Si noti anche la punteggiatura: le virgole prima e dopo la relativa non sono richieste, perché la relativa è limitativa (su questa rimandiamo all’archivio di DICO).
14) Corrette entrambe le forme. Anche per questo rimandiamo all’archivio di DICO, consultabile con la parola chiava ausiliare.
Fabio Ruggiano
Raphael Merida
QUESITO:
Volevo sottoporvi un mio dubbio: nell’ultima strofa della poesia che riporto sotto, ho usato il passato remoto “poté” anziché il congiuntivo imperfetto “potesse”. Lo ritenete corretto o comunque preferibile?
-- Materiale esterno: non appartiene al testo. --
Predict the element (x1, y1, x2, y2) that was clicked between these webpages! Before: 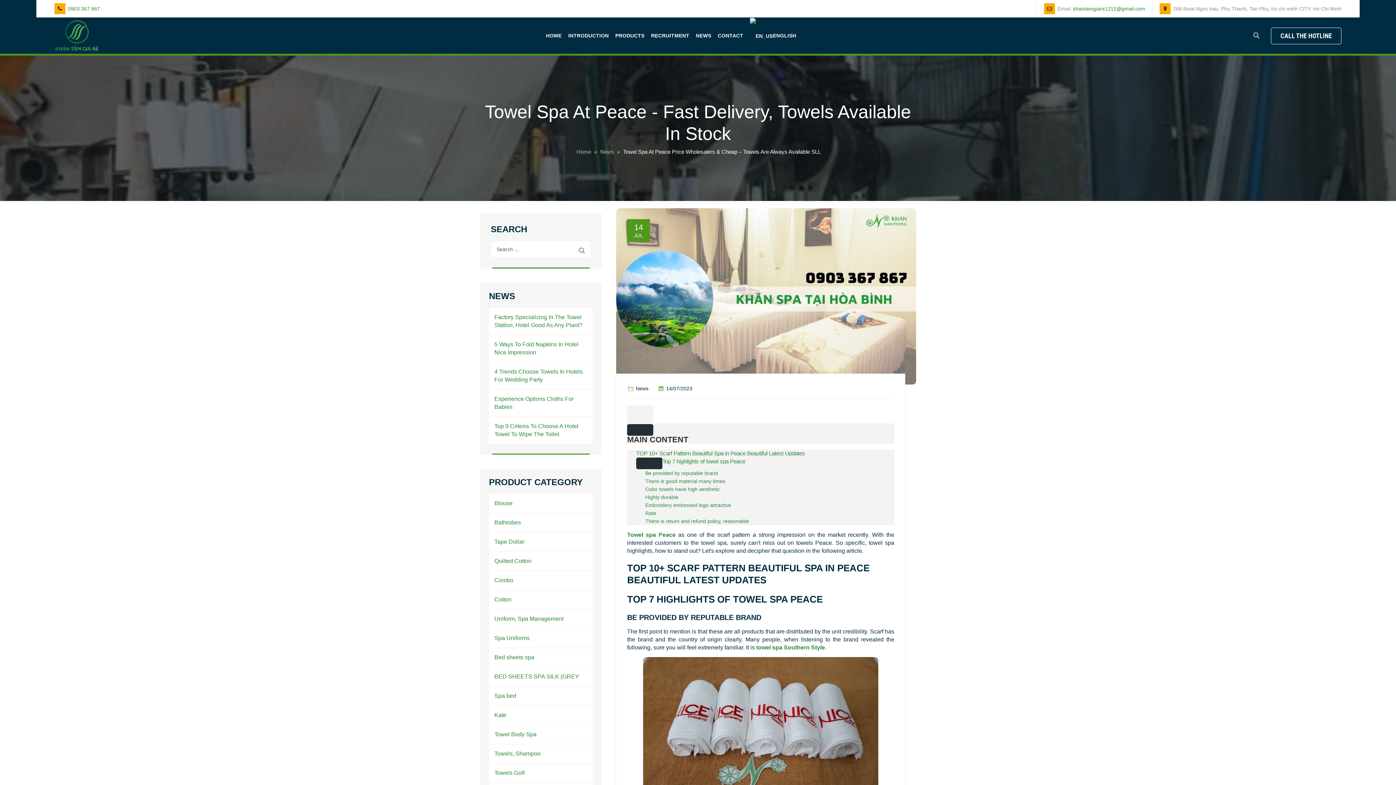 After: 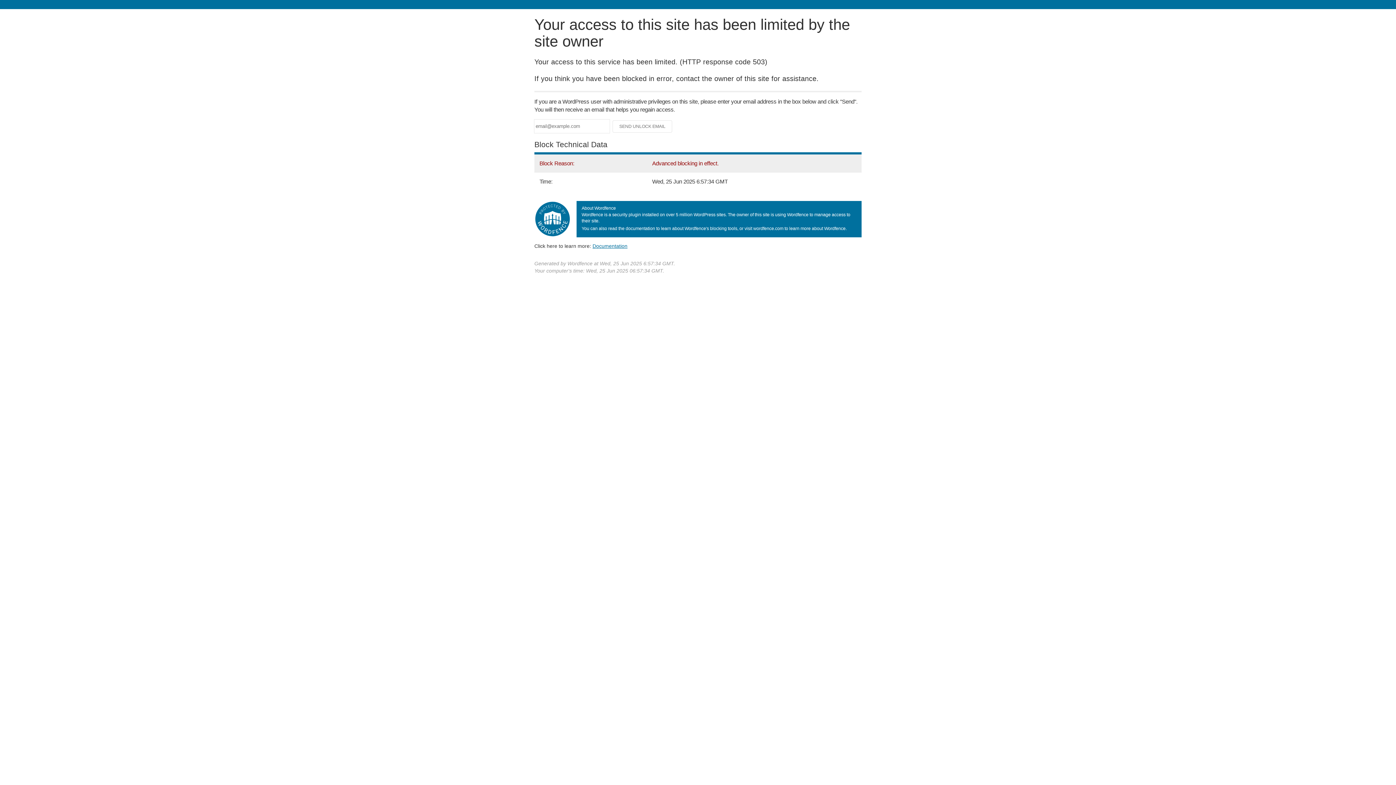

“…Forse tutti quanti, però,
abbiamo escluso o non abbiamo mai desiderato
che Gesù, violento nel riempire di se stesso
ma delicato nel doversi vergognare del seme di Giuseppe,
a braccia aperte sulla croce,
non poté piangere il dolore per quelli che restavano”.
RISPOSTA:
In dipendenza da “escludere che” e “desiderare che” l’italiano standard prescrive il congiuntivo: dunque la scelta sarebbe dovuta essere “potesse”, e non “poté”, che è decisamente più informale. Inoltre, se mi posso permettere, l’intero periodo sembra intricato al limite dell’incoerenza (forse voluta, me ne rendo conto, più che per licenza poetica, per i noti paradossi teologici connessi con la figura cristologica). Capisce bene, tuttavia, che l’italiano ha le sue ragioni, non necessariamente coincidenti con quelle della poesia, del cuore, della fede…
A rendere intricata la sintassi è la doppia negazione: “non abbiamo mai desiderato che non potesse piangere”. Quindi: abbiamo desiderato che potesse piangere, giusto? E non sarebbe stato più chiaro?
Inoltre, mettere sullo stesso piano, come coordinate, “abbiamo escluso” e “non abbiamo mai desiderato” rende difficile al lettore il compito della decodificazione. Lei mi dirà che compito della poesia non è quello di essere chiara. Ha ragione, ma forse a volte un po’ di chiarezza e di logica in più non guasterebbero. Si incontrerebbe (e convincerebbe, forse) un numero superiore di persone.